We’ve spent decades talking about the potential for environmental collapse. But what if the problems facing us today—disease, rampant inequality, pollution, political decay—lead to the collapse of society as we know it?

Popular French writer and provocateur Pablo Servigne has spent the past few years devoted to this idea. The result is collapsology, a surprisingly positive and inspiring theory of change.

“Collapse means rebirth,” he says in an interview with Nouvo. “It’s clear from nature: There are ecosystems and forests that burn, are reborn, grow again… biologists call it the adaptive cycle.

“Complex systems pass through a period of growth, stability, collapse, reorganisation, growth, stability… It happens to everything—from our bodies, to individuals and societies.”

Servigne’s theory, which has parallels with the doughnut economics concept created by Kate Raworth, was outlined in the 2015 book, How Everything Can Collapse: A Manual For Our Times. This was followed by Another End To The World Is Possible; and Mutual Aid, The Other Law of the Jungle—which presents an optimistic and collaborative vision of human nature.

“Collapse is not the end—it’s the beginning of our future,” he writes. “We will reinvent new ways of living in the world and being attentive to ourselves, to other human beings and to all our fellow creatures.”

 

Pablo Severigne

Photo on Pressenza

 

Coronavirus

 

The idea of collapse has become harder to ignore in the middle of a global pandemic, which Servigne stresses has laid bare how interconnected and vulnerable we all are.

“Our civilisation is very powerful, thanks to oil and fossil fuels, but this power also makes it incredibly vulnerable,” he says in a video chat with Trans Mutation. “Only we can’t see it or feel this because we’re in a comfort zone which makes us arrogant, thinking that viruses are for the middle ages, and that there’s nothing left to fear.

“Our way of existing in the world has become toxic. Humans think they are separate from nature…The abundance of fossil fuels has created the breeding ground for ideologies based on competition and selfishness. And the economy is toxic, privatising profits and socialising the losses.”

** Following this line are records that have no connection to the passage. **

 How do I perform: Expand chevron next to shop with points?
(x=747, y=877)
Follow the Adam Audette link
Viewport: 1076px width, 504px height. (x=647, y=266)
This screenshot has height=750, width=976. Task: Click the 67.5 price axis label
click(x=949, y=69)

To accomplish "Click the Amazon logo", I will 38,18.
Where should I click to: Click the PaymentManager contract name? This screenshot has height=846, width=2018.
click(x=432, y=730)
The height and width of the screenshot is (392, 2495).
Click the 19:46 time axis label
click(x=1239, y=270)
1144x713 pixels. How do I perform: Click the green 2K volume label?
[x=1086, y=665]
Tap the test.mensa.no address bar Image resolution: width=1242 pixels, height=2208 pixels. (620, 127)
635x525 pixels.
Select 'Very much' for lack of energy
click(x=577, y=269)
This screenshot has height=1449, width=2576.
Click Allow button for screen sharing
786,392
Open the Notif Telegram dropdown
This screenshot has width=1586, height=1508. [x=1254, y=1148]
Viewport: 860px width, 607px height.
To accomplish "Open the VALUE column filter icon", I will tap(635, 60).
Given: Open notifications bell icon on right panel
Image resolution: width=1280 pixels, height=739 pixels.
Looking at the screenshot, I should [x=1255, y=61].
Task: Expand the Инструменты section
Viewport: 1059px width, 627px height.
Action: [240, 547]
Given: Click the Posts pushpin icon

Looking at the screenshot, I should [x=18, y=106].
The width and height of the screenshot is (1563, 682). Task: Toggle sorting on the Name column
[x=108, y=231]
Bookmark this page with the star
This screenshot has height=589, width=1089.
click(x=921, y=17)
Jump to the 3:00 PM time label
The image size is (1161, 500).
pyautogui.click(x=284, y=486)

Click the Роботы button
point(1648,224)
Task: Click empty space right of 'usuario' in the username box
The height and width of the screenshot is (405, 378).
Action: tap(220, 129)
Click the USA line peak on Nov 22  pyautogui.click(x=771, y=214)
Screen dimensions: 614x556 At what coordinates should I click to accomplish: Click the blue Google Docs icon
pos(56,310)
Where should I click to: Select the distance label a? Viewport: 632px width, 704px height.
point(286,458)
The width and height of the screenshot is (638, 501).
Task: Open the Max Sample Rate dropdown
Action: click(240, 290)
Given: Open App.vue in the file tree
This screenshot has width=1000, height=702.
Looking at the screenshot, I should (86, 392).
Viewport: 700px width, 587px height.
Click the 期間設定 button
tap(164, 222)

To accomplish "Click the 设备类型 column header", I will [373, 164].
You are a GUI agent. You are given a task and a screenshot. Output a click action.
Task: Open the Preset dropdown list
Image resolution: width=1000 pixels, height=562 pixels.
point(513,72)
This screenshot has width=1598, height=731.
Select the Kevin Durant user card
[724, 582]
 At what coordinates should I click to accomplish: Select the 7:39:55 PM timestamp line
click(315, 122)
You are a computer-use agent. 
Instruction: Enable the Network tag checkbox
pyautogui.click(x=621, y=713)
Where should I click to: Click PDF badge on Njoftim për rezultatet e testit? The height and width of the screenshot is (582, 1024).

He continues: “The current crisis displays all of our vulnerabilities, and space has cleared to take massive, concrete, radical steps.”

 

 

Float like a bee

 

Pablo Severigne started as an academic but branched out to write about and develop green movements. He says his style of thought is similar to a pollinating bee.

“There are some people who love to spend all their lives going to the very depths of a subject. I admire these people because I have the opposite tendency,” he said in a TEDx talk.

“I love to fly from one scientific discipline to another, one subject to another, like a bee that moves from flower to flower.”

He says this ‘horizontal thinking’ led to collaborations across science, politics, feminism, philosophy and social ecology. It helps develop a global view, to see the connections between disparate disciplines and to share solutions that emerge in one field.

It’s the sort of thinking that led him to co-found Yggdrasil, a new magazine focused on studying the collapse and rebirth of civilisation.

“The risk from every discipline is serious,” he says, talking about climate change. “But when you look at them all together, it’s much more serious. It’s more than the sum of its parts.”

When asked whether coronavirus was the shock that will cause the end of civilisation, Severigne was coy, saying that is a question for “the historians and archaeologists of the future.”

“We won’t know until much later whether we’ve experienced collapse.”